Testing can be a total drain. Sometimes you feel great, answering each question with ease. Other times, the lines start to blur, your eyes seem impossible to keep open, and the questions look like they are written in an alien language. The momentum can swing back and forth as you move through a difficult test and that is no accident. Professional test makers know that they aren’t just testing your content knowledge. They are testing your mindset!
Tests are cleverly designed to see how you will react to different levels of questions. Some answers may seem easy, which will test your endurance, thoroughness in reading directions, and the ability to trust your gut instinct. Other answers may seem incredibly difficult, testing your mental toughness, resilience, and tenacity in battling for the right answer. While questions will test a variety of content skills, every single question is a test of the strength of your mindset.

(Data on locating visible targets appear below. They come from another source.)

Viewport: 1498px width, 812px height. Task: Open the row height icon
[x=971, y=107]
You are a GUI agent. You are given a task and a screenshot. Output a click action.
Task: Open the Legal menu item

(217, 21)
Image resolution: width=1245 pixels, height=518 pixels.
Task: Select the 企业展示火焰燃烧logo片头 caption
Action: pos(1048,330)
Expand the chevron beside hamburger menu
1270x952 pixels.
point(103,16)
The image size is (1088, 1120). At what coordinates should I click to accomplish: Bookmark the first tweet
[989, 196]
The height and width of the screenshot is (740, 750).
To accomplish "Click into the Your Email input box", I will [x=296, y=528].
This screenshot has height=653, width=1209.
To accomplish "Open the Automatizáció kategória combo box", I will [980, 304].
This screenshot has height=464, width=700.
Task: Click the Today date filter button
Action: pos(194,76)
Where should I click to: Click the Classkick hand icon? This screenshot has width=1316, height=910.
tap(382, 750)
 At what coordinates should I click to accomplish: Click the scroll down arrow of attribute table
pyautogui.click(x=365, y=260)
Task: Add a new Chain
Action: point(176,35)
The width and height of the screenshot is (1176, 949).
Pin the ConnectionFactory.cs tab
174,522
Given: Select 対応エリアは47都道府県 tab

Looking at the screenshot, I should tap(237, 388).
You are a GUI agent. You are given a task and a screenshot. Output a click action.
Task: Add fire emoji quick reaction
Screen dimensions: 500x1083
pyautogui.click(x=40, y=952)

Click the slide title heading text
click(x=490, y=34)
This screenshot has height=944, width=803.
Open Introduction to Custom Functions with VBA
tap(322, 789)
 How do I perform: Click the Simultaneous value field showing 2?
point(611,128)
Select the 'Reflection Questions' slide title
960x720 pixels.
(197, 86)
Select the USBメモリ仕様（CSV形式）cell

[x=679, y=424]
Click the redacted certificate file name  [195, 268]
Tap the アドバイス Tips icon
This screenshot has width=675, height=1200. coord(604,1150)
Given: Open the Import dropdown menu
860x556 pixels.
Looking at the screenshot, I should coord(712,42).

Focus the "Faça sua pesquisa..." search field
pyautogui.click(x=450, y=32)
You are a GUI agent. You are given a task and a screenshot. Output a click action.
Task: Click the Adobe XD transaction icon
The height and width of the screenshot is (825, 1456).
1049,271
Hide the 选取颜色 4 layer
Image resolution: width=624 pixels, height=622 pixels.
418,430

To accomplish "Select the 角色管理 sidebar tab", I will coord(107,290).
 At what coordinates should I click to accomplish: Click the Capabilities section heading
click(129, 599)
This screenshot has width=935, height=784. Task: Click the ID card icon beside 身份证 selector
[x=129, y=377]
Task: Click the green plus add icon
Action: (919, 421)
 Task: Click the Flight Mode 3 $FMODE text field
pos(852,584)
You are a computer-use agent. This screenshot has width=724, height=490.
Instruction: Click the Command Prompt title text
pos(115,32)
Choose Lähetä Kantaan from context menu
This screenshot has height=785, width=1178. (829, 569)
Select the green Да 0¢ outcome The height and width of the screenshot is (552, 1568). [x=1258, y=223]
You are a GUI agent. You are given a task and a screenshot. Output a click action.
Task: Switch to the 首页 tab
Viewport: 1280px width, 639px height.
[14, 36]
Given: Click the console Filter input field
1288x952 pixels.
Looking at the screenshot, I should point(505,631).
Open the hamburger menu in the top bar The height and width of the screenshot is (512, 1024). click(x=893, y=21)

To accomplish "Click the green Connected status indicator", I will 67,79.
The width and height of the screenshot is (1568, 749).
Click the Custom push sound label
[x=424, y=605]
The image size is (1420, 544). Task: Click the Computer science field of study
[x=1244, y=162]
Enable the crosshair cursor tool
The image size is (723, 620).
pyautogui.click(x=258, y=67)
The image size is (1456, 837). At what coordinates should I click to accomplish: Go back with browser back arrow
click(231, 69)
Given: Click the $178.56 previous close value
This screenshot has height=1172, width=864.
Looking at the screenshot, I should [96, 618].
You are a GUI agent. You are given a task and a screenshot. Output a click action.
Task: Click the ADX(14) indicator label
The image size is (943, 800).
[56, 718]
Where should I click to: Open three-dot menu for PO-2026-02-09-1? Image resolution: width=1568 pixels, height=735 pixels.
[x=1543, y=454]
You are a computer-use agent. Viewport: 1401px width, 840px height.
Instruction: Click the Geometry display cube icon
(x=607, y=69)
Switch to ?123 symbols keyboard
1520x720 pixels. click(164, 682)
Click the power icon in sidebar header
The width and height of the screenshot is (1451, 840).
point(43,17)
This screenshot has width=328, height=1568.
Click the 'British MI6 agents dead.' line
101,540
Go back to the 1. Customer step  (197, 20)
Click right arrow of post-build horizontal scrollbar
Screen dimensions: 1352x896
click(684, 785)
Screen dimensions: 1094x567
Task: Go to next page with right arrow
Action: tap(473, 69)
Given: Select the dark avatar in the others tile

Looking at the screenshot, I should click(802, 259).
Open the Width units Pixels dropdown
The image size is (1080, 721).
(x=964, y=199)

To conquer every test and come out with your best possible score, there are two key strategies that you must master: the confidence anchor and the reset button.
Let’s start with the confidence anchor. This strategy comes from classical conditioning in psychology (look up Pavlov’s dogs to see the foundation of this method). The idea is simple. You pair a feeling with a physical response, so that when you need that feeling again, you do the physical response to trigger it. In this case, we want to anchor our confidence. To be able to feel confident on demand, you need to pair it with a physical response. I recommend pairing it with a physical response that you can do anywhere, discreetly, so that you can use it during a silent test. It could be a pat on your back, a thumbs up to yourself, a confident and deliberate nod of your head, or any other gesture. The important thing is to do this gesture every time you feel confident.
Now, start every test by performing that confidence anchor. Before you even worry about the content, or the difficult of the test, remind yourself of your past successes! Remember that you have reason to feel confident. Allow that confidence to carry you through the test, trusting your instincts and believing in your ability to score every point possible. If your confidence wavers throughout a test, do it again! Keep your confidence high at all times.
Feeling confident is crucial to good test taking, but so is bouncing back. The more difficult a test is, the more lumps you will inevitably take. It is almost certain that you will come across a question you did not study for, or be tested on a concept you have never seen before, or asked a difficult question that you cannot come up with an answer to. In those moments, many students panic, freeze, or get so rattled that they miss subsequent questions that usually would be easy for them.
Similar in practice to a confidence anchor, a reset button can help you overcome the stressful moments to perform at your best. Check out what CEO Gene Zannetti has to say about reset buttons:
Again, you pair a physical gesture to the idea of resetting and refocusing. It could be a deep breath, rubbing your hands together, or any other small movement. Every time you face adversity on a test and feel anxious, use that gesture to remind yourself to reset. The goal is to keep you mindful of every question, so when a difficult question throws you off track, you are still giving your best effort on the question after it. Nothing should be able to break your concentration or focus on a test. If you give each question your full attention and effort, your scores will not only go higher, they will stay more consistent from test to test.
Confidence anchors and reset buttons. Commit yourself to learning and applying these two physical gestures and prepare your mindset to handle the pressure of any exam. Practice it on every test, practice test, or even class assignments and homework. The more you improve on creating confidence when needed and bouncing back on demand, the more effective you will be on every test you take for the rest of your life!